There are three parts to a function: its formal parameters, its body, and the environment it is defined in. The functions formals(), body(), and environment() give you these.

formals() returns a list where element names are the parameter names and values are default parameters.

You cannot use the missing function to check for a missing value in a formals function (that function is useful only inside a function call, and in any case there is a difference between a missing parameter and one that doesn’t have a default value), but you can always check whether the value is the empty symbol.

The function body is an expression.

When a function is called, R sets up an environment for it to evaluate this expression in; this environment is called the evaluation environment for the function call.
The evaluation environment is first populated with values for the function’s formal parameters, either provided in the function call or given as default parameters, and then the body executes inside this environment.
Assignments will modify this local environment unless you use the <<- operator, and the result of the function is the last expression evaluated in the body. This is either the last expression in a sequence or an expression explicitly given to the return function.

eval(body(f), list(x = 2))

The eval function evaluates an expression and uses the second argument to look up parameters. You can give it an environment, and the expression will then be evaluated in it, or you can use a list.

When a function, f, is created, it gets associated with environment(f). This environment is the environment where f is defined. When f is invoked, R creates an evaluation environment for f; let’s call it evalenv. The parent of evalenv is set to environment(f). Since environment(f) is the environment where f is defined, having it as the parent of the evaluation environment means that the body of f can see its enclosing scope if f is a closure.

After the evaluation environment is created, the formals of f are added to it as promises. Default parameters will be promises that should be evaluated in the evaluation scope, evalenv. This means they can refer to other local variables or formal parameters. Since these will be put in evalenv and since evalenv’s parent is environment(f), these promises can also refer to variables in the scope where f was defined. Expressions given to f where it is called, however, will be stored as promises that should be called in the calling environment.
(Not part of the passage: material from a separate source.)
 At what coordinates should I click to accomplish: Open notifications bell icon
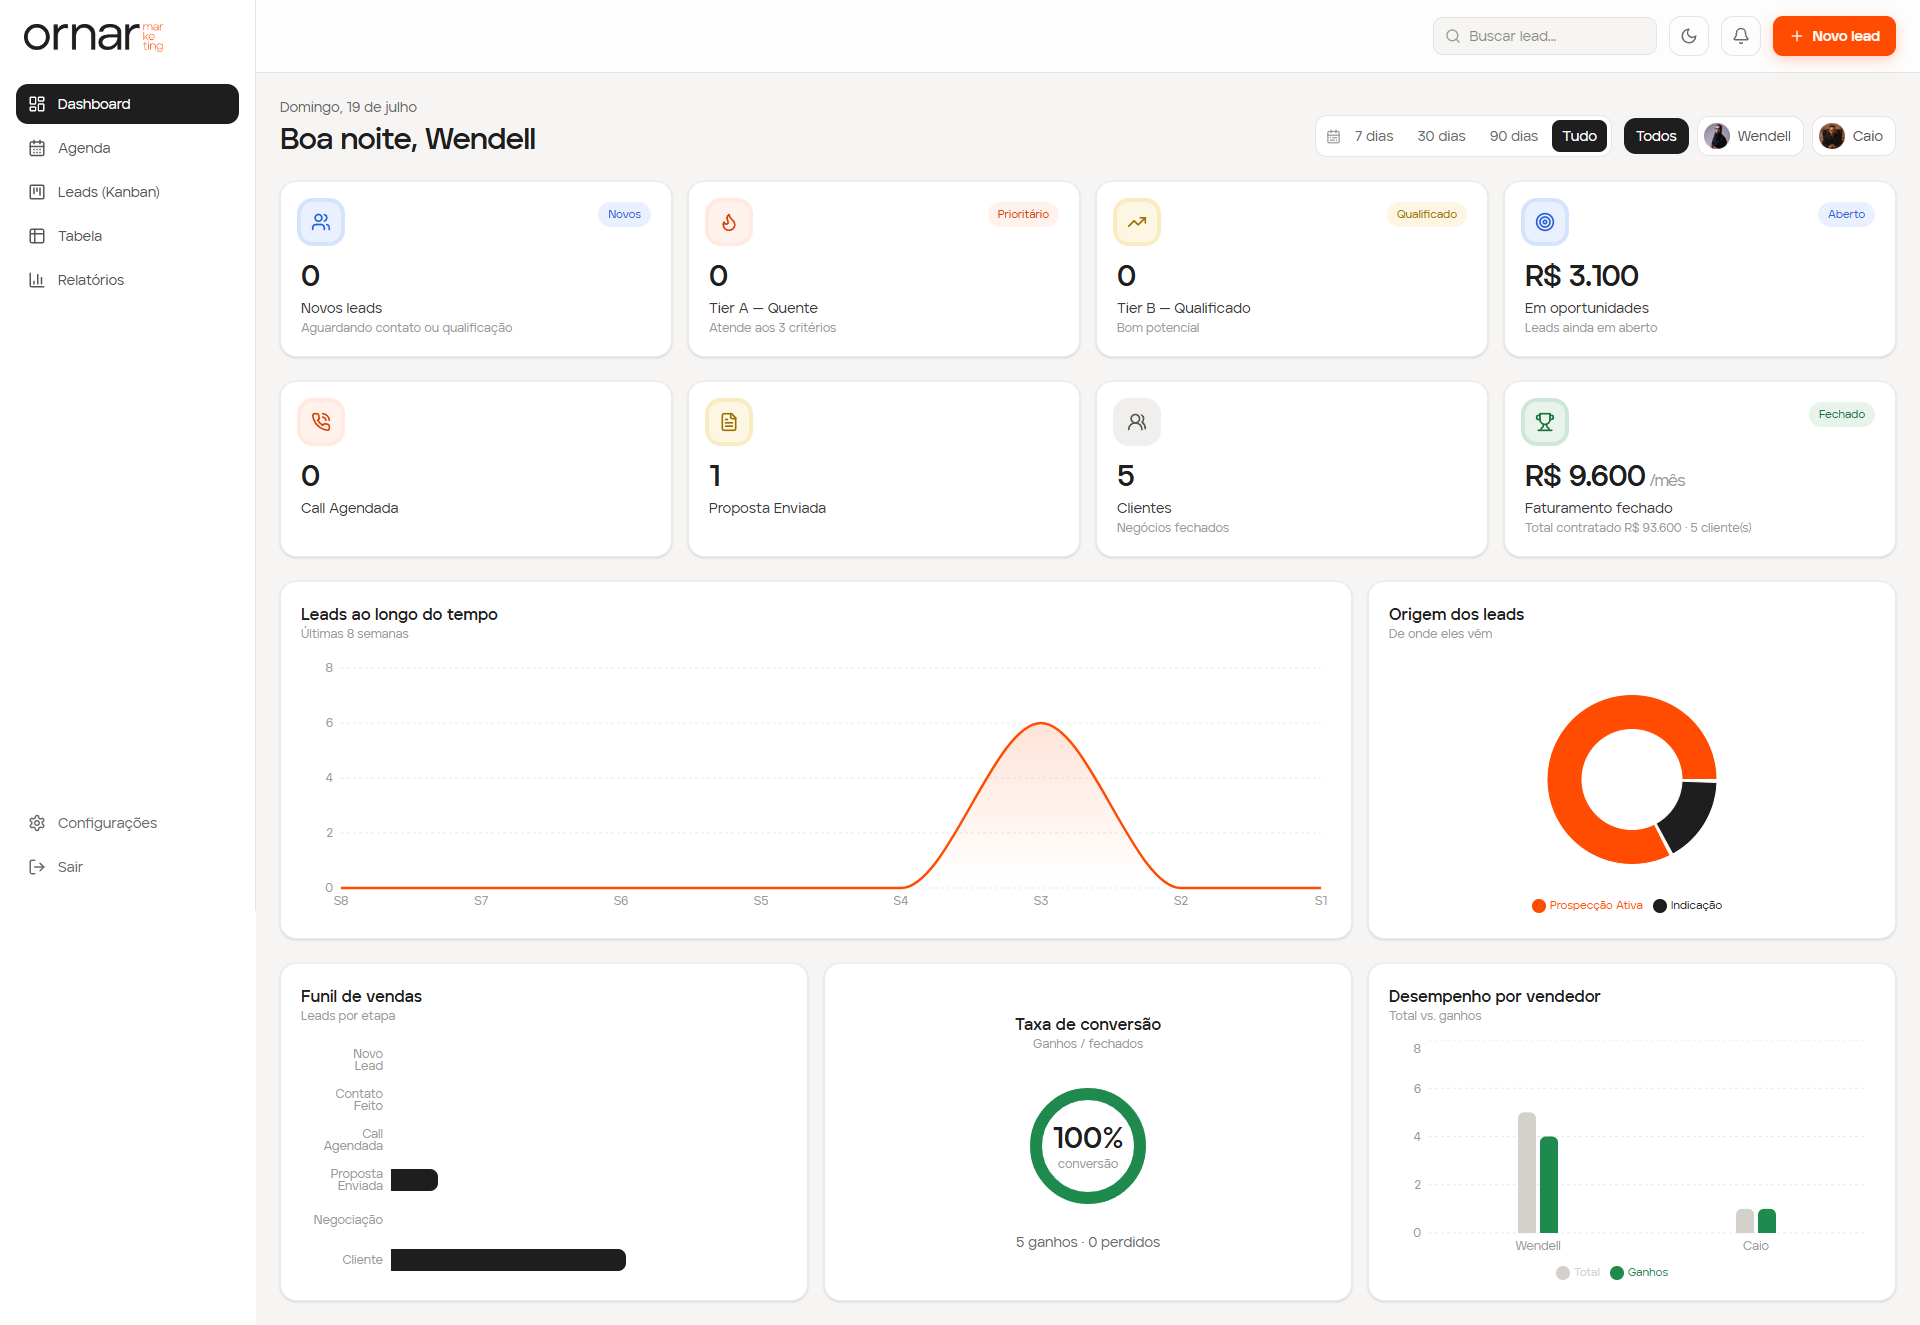tap(1741, 36)
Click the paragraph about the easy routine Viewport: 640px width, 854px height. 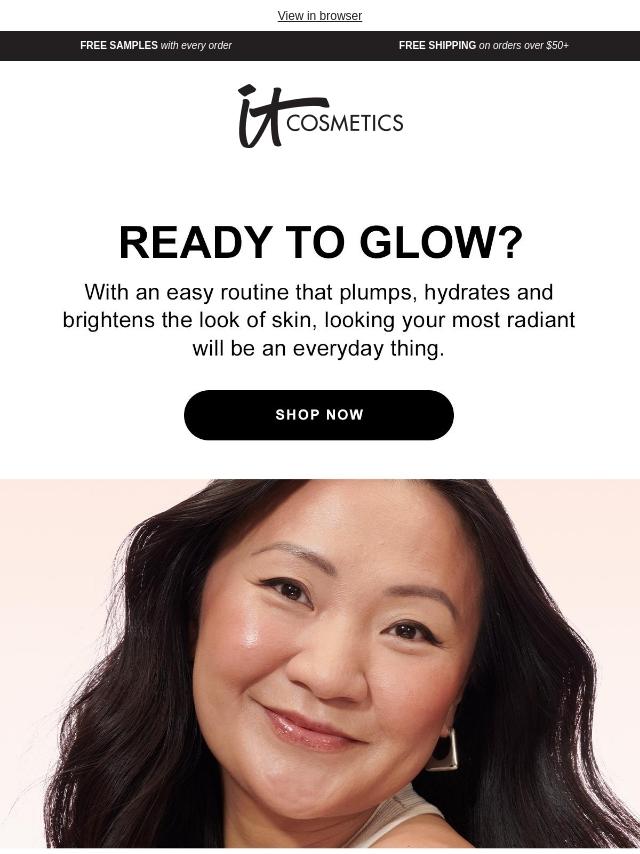click(319, 320)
Let’s call that callenv.

To set up the promises, the delayedAssign function takes two environments as arguments. The first is the environment where the promise should be evaluated, and the second is where it should be stored.

List doesn’t like empty values.

alist() function creates a pair-list, which is a data structure used internally in R for formal arguments. It is the only thing this data structure is used for, but if you start hacking around with modifying parameters of a function, it is the one to use.

Using alist, expressions are also automatically quoted.

Constructing Functions

as.function() takes an alist as input and interprets the last element in it as the new function’s body and the rest as the formal arguments.

If you give as.function a list, it interprets that as just an expression that then becomes the body of the new function.

The environment of the new function is by default the environment in which you call as.function. So to make a closure, you can just call as.function inside another function.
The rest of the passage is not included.